News from the cabling front revealed three factors are driving the renewed interest in copper cabling for the horizontal wiring of a building, and for other applications, such as data centers.
Low-voltage or power-limited services (48VDC) for wireless access points, phones, surveillance cameras, and numerous other devices can be provided on one or more pair sets in copper cabling. This ability increases interest for power-over-Ethernet technologies. Thus, the cost to install numerous wireless access points in a building is greatly reduced, because line voltage power wiring doesn't have to be run to each electronic device.
The simplification of horizontal wiring to electronic devices, such as wireless access points or VoIP phones, results in a less costly installation.
A 10GBase-T copper solution may provide a lower cost twisted-pair cabling option than optical fiber for 10-Gbit/sec equipment up to 100 meters. Copper cable manufacturers are introducing constructions able to support 10G/bit/sec transmission speeds, even as the industry awaits a completed standard and corresponding testing methods.

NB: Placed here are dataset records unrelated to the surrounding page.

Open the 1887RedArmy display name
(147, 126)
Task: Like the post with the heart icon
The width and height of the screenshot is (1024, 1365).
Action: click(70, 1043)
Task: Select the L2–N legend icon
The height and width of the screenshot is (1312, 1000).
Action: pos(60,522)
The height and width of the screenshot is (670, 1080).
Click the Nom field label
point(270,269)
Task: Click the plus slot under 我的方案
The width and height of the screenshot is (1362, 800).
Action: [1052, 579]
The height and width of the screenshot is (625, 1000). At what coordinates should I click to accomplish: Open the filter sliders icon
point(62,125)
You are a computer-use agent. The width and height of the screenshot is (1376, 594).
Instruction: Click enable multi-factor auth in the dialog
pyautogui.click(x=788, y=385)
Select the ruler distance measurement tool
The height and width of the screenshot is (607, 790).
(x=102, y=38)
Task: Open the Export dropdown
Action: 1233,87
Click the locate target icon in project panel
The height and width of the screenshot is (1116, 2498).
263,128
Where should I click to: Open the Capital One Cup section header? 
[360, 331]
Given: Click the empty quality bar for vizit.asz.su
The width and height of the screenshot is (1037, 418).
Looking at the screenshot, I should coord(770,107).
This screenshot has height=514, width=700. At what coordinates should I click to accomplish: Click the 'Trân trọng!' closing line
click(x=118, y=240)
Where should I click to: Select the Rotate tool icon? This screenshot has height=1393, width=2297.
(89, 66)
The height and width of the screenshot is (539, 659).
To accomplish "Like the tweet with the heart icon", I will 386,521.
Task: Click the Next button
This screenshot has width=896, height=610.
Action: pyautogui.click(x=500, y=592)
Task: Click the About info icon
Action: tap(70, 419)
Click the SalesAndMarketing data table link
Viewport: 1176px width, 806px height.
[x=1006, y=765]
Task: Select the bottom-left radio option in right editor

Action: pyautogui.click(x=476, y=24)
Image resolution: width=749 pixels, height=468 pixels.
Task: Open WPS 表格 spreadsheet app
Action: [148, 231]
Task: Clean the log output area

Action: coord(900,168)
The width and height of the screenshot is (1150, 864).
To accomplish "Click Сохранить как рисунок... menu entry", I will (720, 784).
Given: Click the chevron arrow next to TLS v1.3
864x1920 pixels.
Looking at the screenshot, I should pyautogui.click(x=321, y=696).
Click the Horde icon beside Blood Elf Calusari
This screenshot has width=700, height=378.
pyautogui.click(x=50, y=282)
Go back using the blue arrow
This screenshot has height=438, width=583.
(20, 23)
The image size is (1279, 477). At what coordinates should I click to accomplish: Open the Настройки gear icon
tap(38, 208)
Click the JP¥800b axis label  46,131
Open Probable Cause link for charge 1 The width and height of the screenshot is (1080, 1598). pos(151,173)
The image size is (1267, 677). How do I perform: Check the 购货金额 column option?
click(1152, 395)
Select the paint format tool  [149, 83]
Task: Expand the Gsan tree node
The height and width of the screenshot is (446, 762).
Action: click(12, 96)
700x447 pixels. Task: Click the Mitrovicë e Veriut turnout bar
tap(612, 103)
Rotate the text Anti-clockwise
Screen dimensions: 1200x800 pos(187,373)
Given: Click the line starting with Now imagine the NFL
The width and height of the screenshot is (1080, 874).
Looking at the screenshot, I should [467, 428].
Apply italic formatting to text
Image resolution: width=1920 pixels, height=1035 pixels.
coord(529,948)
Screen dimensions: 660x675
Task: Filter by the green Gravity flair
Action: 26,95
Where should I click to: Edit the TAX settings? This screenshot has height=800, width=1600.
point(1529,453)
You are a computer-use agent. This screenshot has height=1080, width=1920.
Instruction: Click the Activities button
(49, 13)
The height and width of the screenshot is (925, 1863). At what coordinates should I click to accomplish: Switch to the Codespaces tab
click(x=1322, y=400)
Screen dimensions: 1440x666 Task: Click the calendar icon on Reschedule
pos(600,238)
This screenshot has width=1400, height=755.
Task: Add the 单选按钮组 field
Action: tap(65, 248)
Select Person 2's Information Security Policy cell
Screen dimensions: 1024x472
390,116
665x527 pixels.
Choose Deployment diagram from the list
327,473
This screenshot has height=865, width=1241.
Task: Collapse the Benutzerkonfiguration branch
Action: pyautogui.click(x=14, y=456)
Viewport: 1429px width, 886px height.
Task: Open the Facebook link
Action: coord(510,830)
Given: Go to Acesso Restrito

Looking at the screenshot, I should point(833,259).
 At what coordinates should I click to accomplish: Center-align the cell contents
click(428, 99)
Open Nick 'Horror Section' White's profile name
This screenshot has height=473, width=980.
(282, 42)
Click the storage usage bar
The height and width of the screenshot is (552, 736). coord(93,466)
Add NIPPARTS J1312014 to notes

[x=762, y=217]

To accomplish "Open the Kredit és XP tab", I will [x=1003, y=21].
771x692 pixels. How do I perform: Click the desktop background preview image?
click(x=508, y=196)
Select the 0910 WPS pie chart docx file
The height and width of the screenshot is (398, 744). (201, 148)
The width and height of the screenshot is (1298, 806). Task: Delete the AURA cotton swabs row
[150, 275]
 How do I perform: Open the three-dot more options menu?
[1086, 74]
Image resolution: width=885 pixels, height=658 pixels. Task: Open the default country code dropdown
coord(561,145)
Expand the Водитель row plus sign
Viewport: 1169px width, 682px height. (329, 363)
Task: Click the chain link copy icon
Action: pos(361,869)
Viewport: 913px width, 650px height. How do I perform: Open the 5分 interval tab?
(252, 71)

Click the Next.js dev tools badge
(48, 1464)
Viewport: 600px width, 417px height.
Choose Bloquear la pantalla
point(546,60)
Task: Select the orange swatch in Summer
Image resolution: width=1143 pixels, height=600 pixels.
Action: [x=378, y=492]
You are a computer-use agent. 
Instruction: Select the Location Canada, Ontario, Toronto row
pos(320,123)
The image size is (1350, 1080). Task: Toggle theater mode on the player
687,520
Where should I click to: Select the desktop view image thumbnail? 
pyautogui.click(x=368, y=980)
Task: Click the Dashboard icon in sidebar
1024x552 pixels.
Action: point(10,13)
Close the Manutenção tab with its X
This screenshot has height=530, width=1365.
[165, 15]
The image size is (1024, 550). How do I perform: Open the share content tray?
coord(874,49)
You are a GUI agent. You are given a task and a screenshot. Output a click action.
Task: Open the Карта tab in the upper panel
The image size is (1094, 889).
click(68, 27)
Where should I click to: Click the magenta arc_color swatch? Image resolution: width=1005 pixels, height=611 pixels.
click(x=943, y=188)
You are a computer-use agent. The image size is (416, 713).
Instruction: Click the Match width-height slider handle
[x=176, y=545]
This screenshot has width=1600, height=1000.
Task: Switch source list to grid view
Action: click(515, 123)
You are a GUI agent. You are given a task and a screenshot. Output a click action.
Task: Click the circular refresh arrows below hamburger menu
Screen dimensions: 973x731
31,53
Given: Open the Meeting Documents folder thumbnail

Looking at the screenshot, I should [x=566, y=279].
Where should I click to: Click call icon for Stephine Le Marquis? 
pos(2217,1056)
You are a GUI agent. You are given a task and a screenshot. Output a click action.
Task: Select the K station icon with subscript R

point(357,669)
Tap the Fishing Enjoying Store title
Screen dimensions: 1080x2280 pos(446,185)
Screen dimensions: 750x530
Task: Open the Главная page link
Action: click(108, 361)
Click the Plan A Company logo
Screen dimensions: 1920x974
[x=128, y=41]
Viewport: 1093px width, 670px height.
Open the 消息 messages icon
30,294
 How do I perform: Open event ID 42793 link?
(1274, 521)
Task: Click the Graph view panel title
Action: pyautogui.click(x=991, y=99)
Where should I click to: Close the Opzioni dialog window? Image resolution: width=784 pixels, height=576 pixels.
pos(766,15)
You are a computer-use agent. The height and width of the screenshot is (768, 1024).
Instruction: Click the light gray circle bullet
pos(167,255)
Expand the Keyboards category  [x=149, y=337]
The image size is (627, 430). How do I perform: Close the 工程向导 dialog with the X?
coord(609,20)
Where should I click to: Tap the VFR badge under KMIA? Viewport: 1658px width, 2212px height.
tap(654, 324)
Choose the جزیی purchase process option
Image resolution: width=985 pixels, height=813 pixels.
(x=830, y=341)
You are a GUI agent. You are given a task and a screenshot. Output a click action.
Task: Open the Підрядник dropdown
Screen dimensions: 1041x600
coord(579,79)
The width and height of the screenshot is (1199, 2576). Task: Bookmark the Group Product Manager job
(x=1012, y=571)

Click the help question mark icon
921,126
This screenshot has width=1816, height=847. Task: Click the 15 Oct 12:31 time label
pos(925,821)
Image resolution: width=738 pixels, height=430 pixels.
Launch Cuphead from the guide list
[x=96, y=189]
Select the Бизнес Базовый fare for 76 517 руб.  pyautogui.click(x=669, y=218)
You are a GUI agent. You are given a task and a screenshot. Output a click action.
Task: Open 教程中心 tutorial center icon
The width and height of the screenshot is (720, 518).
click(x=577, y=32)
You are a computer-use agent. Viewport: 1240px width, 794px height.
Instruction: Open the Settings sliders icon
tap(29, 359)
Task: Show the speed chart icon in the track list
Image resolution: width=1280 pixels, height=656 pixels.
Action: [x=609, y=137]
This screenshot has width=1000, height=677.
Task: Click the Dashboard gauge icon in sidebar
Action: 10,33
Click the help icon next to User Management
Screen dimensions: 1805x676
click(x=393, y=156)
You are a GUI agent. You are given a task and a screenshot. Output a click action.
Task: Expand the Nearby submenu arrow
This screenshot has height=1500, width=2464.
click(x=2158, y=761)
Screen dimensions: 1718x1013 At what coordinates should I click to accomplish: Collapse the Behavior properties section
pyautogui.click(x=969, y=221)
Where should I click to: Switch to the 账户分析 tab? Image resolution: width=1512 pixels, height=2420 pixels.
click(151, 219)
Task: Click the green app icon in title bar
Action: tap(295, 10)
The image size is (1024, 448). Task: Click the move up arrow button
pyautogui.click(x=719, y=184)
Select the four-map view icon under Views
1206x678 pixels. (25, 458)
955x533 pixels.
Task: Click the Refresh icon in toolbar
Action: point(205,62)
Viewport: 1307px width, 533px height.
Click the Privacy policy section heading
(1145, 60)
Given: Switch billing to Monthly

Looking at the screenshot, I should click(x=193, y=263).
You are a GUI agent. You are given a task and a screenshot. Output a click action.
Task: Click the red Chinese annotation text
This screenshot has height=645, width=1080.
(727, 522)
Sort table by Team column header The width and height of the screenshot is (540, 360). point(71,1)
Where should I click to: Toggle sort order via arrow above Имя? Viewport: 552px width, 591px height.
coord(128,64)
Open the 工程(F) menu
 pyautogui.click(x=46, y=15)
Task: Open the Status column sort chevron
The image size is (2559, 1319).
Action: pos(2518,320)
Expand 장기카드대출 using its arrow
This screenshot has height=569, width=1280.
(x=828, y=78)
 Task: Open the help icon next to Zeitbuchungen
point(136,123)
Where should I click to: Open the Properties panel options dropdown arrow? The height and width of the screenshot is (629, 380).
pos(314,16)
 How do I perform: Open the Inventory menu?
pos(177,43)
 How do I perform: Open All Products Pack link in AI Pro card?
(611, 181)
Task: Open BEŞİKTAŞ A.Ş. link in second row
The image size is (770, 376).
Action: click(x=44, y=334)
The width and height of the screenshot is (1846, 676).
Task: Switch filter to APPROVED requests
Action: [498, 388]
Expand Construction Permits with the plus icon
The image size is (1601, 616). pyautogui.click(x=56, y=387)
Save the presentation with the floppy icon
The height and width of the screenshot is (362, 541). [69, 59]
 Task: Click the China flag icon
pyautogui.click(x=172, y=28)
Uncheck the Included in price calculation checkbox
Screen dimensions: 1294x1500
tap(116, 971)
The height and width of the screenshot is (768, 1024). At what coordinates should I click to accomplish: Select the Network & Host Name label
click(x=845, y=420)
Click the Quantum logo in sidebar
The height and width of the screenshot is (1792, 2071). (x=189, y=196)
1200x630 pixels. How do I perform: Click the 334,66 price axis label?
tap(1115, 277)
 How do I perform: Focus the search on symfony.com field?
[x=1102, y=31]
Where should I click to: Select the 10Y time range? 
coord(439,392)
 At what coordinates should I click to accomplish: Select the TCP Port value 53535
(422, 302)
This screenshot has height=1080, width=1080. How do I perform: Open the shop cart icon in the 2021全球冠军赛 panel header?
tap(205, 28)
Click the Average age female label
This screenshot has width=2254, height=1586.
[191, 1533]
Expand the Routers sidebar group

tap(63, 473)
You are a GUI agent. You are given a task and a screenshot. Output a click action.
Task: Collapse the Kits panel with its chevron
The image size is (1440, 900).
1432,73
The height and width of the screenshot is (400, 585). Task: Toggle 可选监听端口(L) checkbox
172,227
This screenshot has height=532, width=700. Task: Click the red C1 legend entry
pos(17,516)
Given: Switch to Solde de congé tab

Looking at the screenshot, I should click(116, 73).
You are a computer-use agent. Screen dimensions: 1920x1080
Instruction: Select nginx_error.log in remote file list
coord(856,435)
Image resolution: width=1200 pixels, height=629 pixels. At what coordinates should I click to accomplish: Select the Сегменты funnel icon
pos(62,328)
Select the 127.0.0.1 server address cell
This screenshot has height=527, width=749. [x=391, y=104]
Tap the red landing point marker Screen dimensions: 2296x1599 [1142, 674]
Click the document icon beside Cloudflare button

Wireless service in a building could be seen as a mixed blessing since many ITS professionals might see it as possibly putting them out of business; but that's not the case. Wireless transmission is essentially the “last few feet” in a wired network, since the wireless access points are a bridge to the wired network, power-over-Ethernet only strengthens the argument.
How big or important is all this activity aimed at convergence of building services? Very. Having a standards-based structured cabling system with all of the systems supported on the horizontal wiring in a building can reduce the initial construction costs by 10% to 15% and even 30% in some cases. Another benefit of an integrated wiring system is it allows management to respond rapidly to changing tenant needs, which directly affects the overall cost to occupy the space. “Power to everybody on the network” is the mantra.